In fase di preparazione del Pnrr erano state riproposte filiere basate su nuovi impianti di quarta generazione e mini reattori modulari, che, fortunatamente, non sono entrate nel documento Pnrr.

La realtà della crisi bellica torna a mettere in luce la pericolosità degli impianti nucleari, dal punto di vista del controllo della tecnologia e dei possibili impatti sull’ambiente e sulla salute, mai sufficientemente pesati nelle analisi costi-benefici.

La paura diffusa degli effetti delle radiazioni è giustificata da tante osservazioni di incidenti e dalle conoscenze mediche ed epidemiologiche. Si tratta di danni che, secondo la dose e il tipo di assorbimento (irraggiamento esterno, inalazione, ingestione) colpiscono maggiormente i tessuti con un elevato indice di proliferazione, come la cute, il midollo osseo, le gonadi e le ghiandole endocrine.

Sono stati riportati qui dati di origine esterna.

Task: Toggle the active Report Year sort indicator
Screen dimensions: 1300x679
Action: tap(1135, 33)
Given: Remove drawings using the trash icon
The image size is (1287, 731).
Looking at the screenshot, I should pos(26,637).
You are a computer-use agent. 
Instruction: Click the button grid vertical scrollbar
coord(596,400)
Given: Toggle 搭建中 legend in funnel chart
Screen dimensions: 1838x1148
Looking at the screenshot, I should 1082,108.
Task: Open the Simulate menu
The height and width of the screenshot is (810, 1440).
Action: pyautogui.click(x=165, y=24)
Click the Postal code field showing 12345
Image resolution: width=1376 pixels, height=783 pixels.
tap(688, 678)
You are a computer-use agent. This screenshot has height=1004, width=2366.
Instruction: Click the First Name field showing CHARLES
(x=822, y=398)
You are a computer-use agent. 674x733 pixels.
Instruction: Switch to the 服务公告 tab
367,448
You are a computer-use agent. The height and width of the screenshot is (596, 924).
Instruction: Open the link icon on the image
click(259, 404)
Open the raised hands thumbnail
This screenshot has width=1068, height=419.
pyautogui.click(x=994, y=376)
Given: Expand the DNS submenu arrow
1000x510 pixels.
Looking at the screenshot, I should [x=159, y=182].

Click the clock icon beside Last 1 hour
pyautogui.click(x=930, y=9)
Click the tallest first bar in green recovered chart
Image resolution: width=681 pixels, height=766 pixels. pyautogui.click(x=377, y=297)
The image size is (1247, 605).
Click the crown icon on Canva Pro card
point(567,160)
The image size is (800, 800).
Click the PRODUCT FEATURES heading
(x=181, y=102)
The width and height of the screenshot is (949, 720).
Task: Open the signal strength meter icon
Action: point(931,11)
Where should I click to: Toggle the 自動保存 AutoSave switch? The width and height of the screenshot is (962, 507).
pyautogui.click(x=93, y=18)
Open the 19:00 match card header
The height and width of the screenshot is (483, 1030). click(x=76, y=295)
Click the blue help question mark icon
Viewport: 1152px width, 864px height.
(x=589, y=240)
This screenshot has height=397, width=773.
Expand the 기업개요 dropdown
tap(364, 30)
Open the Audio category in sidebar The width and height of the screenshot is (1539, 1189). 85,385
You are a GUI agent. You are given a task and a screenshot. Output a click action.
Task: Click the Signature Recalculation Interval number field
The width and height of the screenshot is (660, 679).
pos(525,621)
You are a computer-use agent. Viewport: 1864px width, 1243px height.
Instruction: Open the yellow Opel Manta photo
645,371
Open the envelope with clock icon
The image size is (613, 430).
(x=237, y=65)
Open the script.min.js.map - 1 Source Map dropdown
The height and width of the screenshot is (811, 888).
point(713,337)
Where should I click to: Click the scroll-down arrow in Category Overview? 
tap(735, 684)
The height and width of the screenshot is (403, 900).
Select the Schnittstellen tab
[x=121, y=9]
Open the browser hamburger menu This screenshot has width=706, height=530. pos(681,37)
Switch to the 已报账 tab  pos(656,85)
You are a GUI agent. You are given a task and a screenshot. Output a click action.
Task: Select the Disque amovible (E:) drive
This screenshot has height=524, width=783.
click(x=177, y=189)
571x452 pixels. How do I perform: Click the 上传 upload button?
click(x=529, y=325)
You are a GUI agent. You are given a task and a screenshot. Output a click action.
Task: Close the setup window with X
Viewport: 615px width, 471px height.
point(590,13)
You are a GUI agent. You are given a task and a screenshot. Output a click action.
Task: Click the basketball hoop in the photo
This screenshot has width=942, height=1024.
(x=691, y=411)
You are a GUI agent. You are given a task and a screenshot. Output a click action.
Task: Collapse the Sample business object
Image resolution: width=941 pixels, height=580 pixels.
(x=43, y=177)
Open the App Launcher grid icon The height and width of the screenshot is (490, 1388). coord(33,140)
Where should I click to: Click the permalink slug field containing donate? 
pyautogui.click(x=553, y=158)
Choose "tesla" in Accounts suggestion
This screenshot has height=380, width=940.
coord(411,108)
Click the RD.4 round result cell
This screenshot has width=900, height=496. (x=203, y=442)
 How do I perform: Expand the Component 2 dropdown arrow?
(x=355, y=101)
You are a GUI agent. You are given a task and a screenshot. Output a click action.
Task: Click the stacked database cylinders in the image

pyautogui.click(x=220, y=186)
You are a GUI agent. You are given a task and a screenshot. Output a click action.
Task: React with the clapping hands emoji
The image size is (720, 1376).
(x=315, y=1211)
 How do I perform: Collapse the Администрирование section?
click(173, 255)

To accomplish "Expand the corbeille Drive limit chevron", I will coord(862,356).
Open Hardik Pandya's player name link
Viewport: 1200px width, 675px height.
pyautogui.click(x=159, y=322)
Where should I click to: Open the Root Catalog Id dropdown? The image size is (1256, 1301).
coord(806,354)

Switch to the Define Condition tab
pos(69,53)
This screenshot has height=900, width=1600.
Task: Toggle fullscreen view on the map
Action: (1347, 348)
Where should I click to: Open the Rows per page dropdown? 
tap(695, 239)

Le crisi, climatica, pandemica ed energetica hanno in comune l’enorme questione di chi subisce maggiormente gli effetti e i danni e di chi è chiamato a maggiori sacrifici. Scelte utilitaristiche ma ingiuste possono aumentare le disuguaglianze all’interno degli stati e tra stati. L’asimmetria nella considerazione tra migranti ucraini e nord africani dovrebbe inquietare le coscienze.

Draghi ha accennato a una rivisitazione del Pnrr. Alla luce delle crisi si potrebbe dare maggiore slancio a progetti di provata efficacia verso la transizione ecologica, alleggerendo progetti legati a una visione passata di dipendenza dai combustibili fossili.

Sosteneva Albert Einstein che «la guerra non si può umanizzare, si può solo abolire», un concetto che si dovrebbe estendere anche alla crisi climatica.